Text to read:
◇ ◇ ◇ ◇ ◇ ◇ ◇
If the sequences are infinite, then the only option is to use buffer and sort the lists emitted in each buffer.

-- 
Ben Christensen
+1.310.782.5511  @benjchristensen

Jake Wharton

unread,
Apr 18, 2014, 12:55:49 AM4/18/14
to Ben Christensen, Todd Nine, rxj...@googlegroups.com
I think this can be done even if they're infinite:
  1. Buffer each observable until you have at least one item from each.
  2. Perform the merge operation using the supplied Comparator on the head of each buffer and emit the lowest value.
  3. Repeat #2 on each onNext of every contributing Observable.
  4. As onComplete's happen, remove that buffer from the list.
  5. On the final onComplete, emit your onComplete
What do you think?

I haven't been keeping up with the backpressure work, but you could apply some if any one buffer grows beyond a threshold to let the others catch up.

Todd Nine

unread,
Apr 18, 2014, 1:24:05 AM4/18/14
to Jake Wharton, Ben Christensen, rxj...@googlegroups.com
Hi Jake,
  What you are describing is similar to what I was envisioning.  Essentially keep an ordered set of each on next element (only the first from each would need to be buffered).  

After the initial buffer of all elements, I would think there would be a 1-to-1 correlation with emitting the min and a source's onNext invocation. 

 After onCompleted is invoked for every source observable, you would drain the set and invoke onCompleted to the next observer.
◇ ◇ ◇ ◇ ◇ ◇ ◇
Record excerpts:
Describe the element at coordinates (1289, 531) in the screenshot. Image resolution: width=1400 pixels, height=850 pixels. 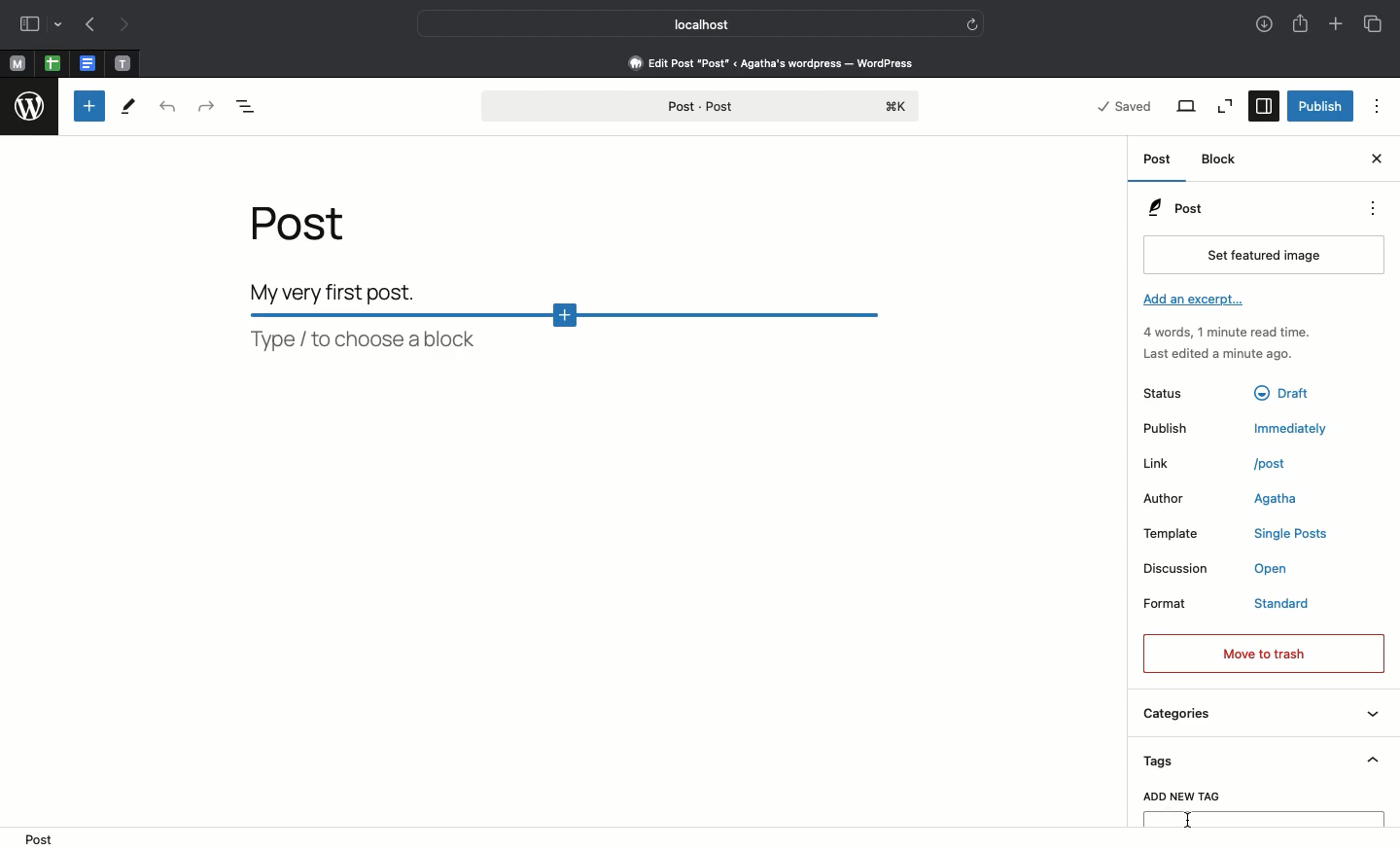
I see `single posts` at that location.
◇ ◇ ◇ ◇ ◇ ◇ ◇
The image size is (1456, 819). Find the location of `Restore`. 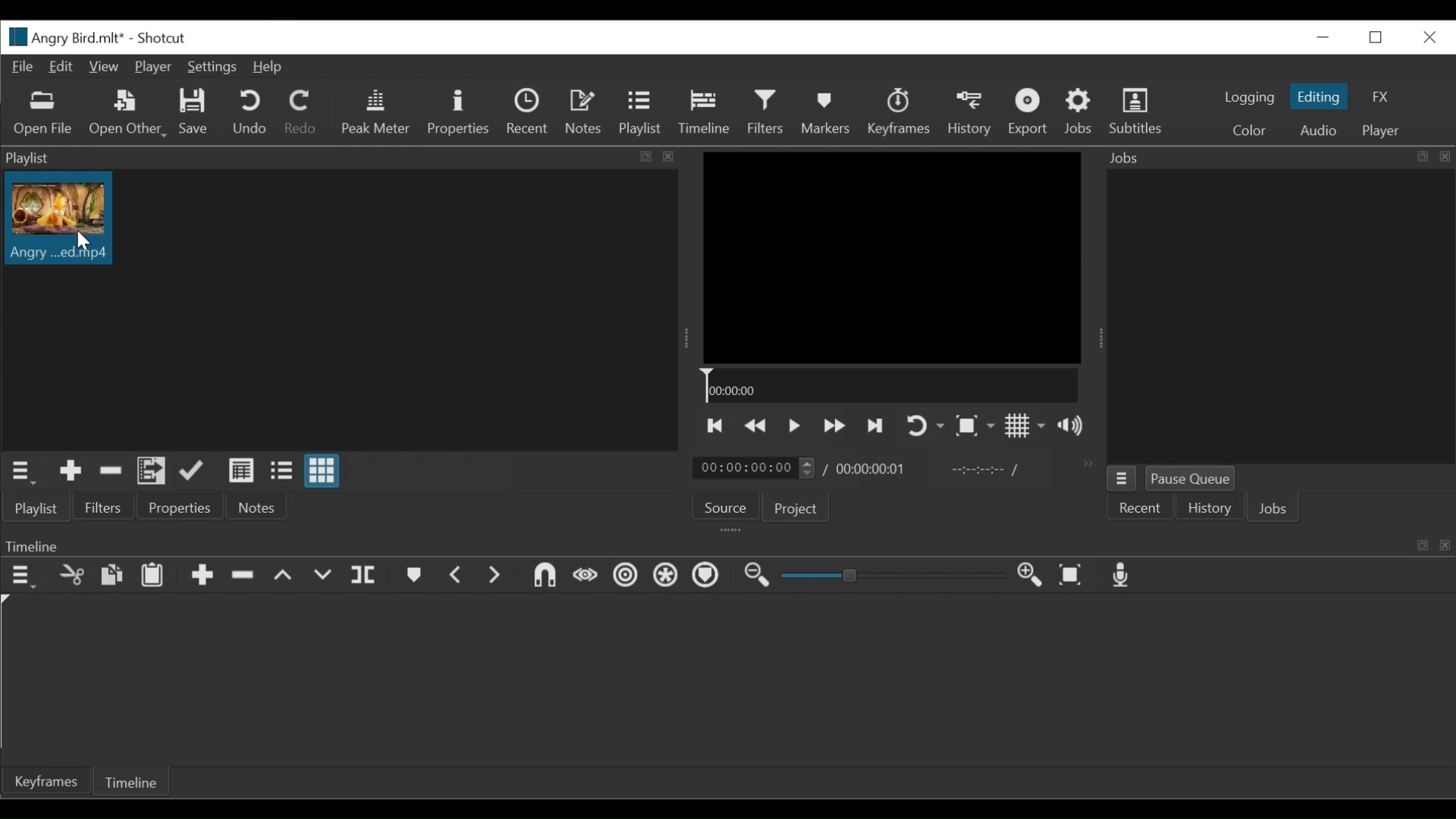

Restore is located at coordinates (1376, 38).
◇ ◇ ◇ ◇ ◇ ◇ ◇
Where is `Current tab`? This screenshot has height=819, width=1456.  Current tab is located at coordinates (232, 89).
◇ ◇ ◇ ◇ ◇ ◇ ◇
Request:
According to the forum thread, what should happen to a buffer when its source's onComplete happens? The items are separate material and have nothing to do with the forum thread.

Answer to the exercise:
That buffer should be removed from the list.